• _AIM OF THE TASK_
State how many lines in the records below contain the string "agent", matching case exactly. Give only the number.

• _RECORDS SHOWN_
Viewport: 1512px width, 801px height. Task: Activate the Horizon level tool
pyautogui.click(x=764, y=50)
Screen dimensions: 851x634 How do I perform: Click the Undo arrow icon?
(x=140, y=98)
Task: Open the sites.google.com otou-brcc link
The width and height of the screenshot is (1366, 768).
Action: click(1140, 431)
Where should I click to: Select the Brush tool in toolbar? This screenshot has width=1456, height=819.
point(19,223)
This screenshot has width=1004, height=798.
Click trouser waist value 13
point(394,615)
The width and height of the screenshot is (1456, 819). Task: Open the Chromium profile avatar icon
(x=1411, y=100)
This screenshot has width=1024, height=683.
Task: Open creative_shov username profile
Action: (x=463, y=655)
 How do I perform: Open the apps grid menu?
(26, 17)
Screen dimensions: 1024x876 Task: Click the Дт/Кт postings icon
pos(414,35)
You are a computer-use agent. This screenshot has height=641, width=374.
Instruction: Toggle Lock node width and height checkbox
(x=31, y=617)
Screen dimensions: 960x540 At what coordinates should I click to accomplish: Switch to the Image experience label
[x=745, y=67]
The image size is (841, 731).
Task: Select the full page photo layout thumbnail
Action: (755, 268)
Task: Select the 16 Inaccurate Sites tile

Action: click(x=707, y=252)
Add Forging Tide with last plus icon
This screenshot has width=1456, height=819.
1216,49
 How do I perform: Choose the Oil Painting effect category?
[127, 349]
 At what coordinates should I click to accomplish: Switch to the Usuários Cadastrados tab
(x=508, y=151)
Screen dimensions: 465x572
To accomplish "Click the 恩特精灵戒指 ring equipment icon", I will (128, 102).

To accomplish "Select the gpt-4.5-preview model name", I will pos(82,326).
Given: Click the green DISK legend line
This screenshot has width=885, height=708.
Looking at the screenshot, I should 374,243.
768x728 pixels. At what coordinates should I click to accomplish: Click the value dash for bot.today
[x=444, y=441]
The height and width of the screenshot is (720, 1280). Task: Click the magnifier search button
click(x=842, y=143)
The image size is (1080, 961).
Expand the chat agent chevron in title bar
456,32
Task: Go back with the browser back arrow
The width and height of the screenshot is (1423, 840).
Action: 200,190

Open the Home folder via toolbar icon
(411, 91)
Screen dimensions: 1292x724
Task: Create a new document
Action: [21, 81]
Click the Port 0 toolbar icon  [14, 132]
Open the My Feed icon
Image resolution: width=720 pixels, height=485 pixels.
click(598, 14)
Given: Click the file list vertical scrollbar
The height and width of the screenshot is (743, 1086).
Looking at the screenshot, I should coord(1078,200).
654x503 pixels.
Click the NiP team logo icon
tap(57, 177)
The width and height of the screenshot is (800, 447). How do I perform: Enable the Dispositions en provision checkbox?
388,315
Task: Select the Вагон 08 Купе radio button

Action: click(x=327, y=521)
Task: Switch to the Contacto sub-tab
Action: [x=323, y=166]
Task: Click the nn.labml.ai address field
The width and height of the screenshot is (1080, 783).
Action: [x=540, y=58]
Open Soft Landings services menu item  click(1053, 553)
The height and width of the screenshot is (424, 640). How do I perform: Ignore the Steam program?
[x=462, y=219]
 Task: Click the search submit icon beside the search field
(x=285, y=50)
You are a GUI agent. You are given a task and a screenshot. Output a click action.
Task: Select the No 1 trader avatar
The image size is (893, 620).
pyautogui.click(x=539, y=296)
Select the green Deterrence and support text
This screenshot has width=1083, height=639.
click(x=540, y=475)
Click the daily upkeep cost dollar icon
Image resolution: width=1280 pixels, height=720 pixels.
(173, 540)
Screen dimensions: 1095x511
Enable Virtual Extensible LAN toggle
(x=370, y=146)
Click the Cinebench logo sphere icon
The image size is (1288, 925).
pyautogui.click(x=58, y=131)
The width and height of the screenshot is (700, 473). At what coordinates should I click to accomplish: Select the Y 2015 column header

• _EXERCISE ANSWER_
3